Why Do Merchants Shy Away from Accepting American Express? Turns out it’s for All the Wrong Reasons
The longer I am in the credit card processing industry, the more it amazes me how little thought goes into decisions on which credit cards a merchant decides to accept or in this case – not to accept.
We all know most merchants when they apply for a merchant account make the forgone conclusion to accept Visa and MasterCard. But many have opted out of accepting American Express and or Discover Card credit card processing for payment of their services and or products.
When you ask a merchant “why?” the answer is a universal – “They are just too expensive – their fees are just too high”!
While the statement of their fees being higher than an average Visa or MasterCard processing fee is on the surface correct, if you were to actually examine the extra cost involved, it really isn’t all that much more expensive to accept those cards and actually downright foolish to potentially lose a sale because of it.
Also, Discover Card is now part of the same association that Visa and Master Card are, so the fees for Discover Card are now the same as Visa and MasterCard. Merchants should now take Discover Card with no reservations whatsoever.
So let’s examine what it really costs in terms of dollars and cents to accept American Express Cards and see if it really warrants non-acceptance of this form of payment for the merchant’s credit card processing.
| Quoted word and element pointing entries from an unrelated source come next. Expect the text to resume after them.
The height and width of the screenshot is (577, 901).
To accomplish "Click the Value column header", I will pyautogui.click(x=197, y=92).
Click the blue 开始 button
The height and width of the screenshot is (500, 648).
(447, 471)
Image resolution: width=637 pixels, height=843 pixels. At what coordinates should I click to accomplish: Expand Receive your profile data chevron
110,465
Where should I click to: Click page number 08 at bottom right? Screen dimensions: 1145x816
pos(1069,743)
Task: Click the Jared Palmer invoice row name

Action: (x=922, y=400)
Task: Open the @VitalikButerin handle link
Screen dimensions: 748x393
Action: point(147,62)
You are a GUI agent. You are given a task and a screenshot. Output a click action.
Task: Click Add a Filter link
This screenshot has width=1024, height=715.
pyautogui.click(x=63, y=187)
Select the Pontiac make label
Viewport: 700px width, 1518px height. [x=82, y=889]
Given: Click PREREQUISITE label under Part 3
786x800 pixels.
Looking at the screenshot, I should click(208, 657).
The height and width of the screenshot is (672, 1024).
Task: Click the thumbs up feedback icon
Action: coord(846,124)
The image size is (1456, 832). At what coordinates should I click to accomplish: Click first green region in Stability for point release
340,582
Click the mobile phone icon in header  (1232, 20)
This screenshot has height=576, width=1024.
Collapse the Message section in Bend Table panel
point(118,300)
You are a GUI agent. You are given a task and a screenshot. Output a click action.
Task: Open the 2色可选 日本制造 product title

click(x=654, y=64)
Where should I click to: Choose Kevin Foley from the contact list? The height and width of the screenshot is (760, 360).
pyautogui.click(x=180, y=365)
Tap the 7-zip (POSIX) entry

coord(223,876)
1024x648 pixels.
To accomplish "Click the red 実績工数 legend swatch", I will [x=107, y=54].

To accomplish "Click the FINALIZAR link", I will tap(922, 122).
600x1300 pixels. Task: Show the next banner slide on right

Because of interchange pricing that dictates the different rates for different types of credit cards (rewards cards, bonus cards etc.) the average rate that a typical merchant will pay for a Visa, MasterCard or a Discover Card payments will be approximately 2.20% – 2.40%.
After talking with literally thousands of merchants as well as looking at many of their monthly statements, the typical merchant has an average credit card sale of around $50.00
If a customer paid with a Visa, MasterCard or Discover Card, the average rate for that transaction would have resulted in a transaction fee of $1.15 ($50 x 2.30%).
Because American Express is not part of the Association that determines the rates for the Big 3, they set their own rate which is a flat 3.50%. If we take that same $50.00 transaction and multiply that by 3.50%, the transaction fee equals $1.75.
So on a $50 sale, it would cost the merchant about .60 cents more to accept an American Express card than the other 3 ($1.75 – $1.15 = .60). However, if a customer wants to pay only with an American Express Card, is it wise for the merchant to potentially lose a $50 sale over .60 cents? If a merchant has such a small profit margin built into their products or services where they cannot absorb 60 cents, then perhaps they need to reevaluate their business model. Let’s take a look at why I can make this statement. If the profit margin on that $50 sale is $25, they would lose a $23.25 profit because of not wanting to pay the extra 60 cents! Does this make any sense at all? I say NO!
Even if the profit margin on a $50 sale is only $10. Does it still make sense to lose a $8.25 profit because of that .60 cents?
When I go through this simple exercise with merchants over the phone, I have yet to have one single merchant not agree that their decision not to accept American Express was based on false assumptions. They simply looked at the percentage and not really the actual impact on their bottom line.